To say that this release is experimental does not quite do the album, or the tag that one might attach to it, any justice. While it may be assumed that the methods pursued by Niobe to achieve the unique body of The Cclose Calll might have been experimental, the outcome itself does not necessarily reflect that. What these 12 tracks constitute is a peculiarly crafted collection of ideas that shadow a number of musical interests and avenues, spanning genres and articulating the artist’s musical quirks in a highly personal fashion.
As with her previous albums, Yvonne Cornelius is credited with all of the vocal input on The Cclose Call, as well as with just about everything else. It’s a schizophrenic but interesting listen, as Cornelius single-handedly brings a wild blend of characters to life on the record, each of whom curate, discuss, interpret, and contribute to almost every track. The songs form a genre-spanning collage of abundant influences and styles, from psychedelic rock that nods incessantly to The 13th Floor Elevators to deep and pulsating electronic samples that would not be out of place on the next Ryoji Ikeda release. These genre shifts are frequently accompanied by Cornelius’ gorgeous, smoky vocal efforts that drive the record along its rickety and unpredictable trajectory. This makes for an entertaining yet unbalanced listening experience, particularly when taking into account the gallery of characters who are brought along for the ride.

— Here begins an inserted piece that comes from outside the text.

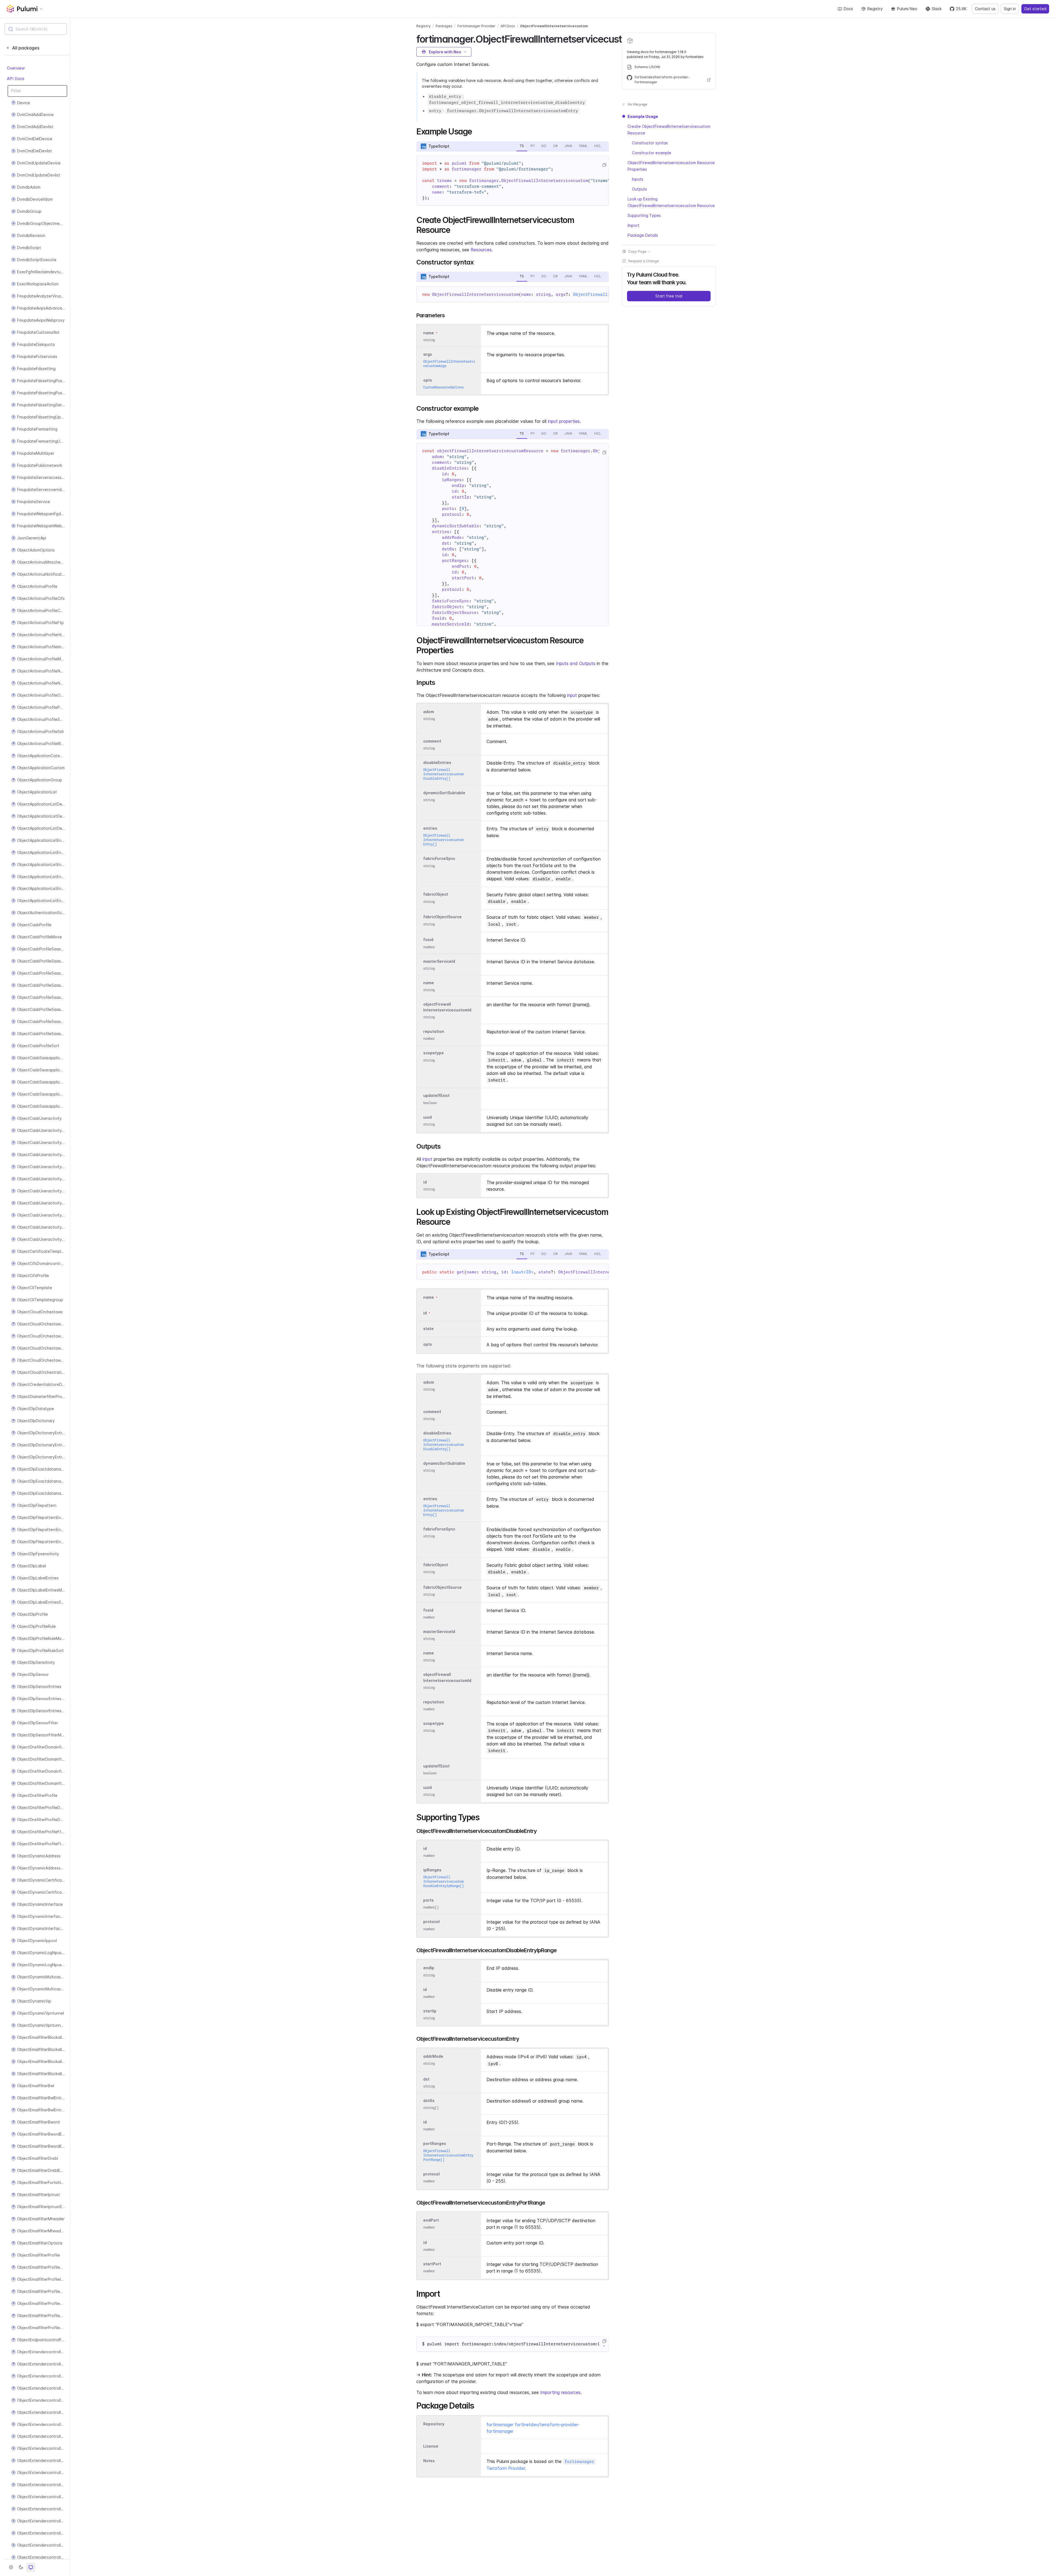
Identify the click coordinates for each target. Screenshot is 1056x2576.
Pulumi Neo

The first of these personalities instantly reminded me of Screamin’ Jay Hawkins’ Night Clerk in Mystery Train. “The Stillness,” the album’s gritty and captivating opener, begins with a confident and soulful remark, something about a nervous breakdown, which instantly brings to mind the charismatic and altogether hilarious performance by Hawkins in Jim Jarmusch’s masterpiece. Cornelius later brings to life a motley crew of characters that spit poetry and rhyme all over the record, carrying the listener through a musical jungle of dirty rock ’n’ roll, harmony-riddled electronica, and twee pop jams. This all happens among a splattering of sound effects that include, but are by no means limited to, thunder claps, ringing telephones, knuckle cracking, and random snippets of conversation.
Cornelius has an excellent grasp of projecting herself through a variety of channels that instantly evoke the musicians who inspired her to create her music, but it can make The Cclose Calll feel empty at times. Left to her own devices, Cornelius seems to be resorting to mimicking her diverse tastes while ignoring the record’s direction. As a result, the album is unquestionably unique, but Cornelius appears distracted by her surroundings, forgetting that she’s the one with her hands on the wheel. This makes The Cclose Call a bumpy ride, albeit one that you won’t forget anytime soon.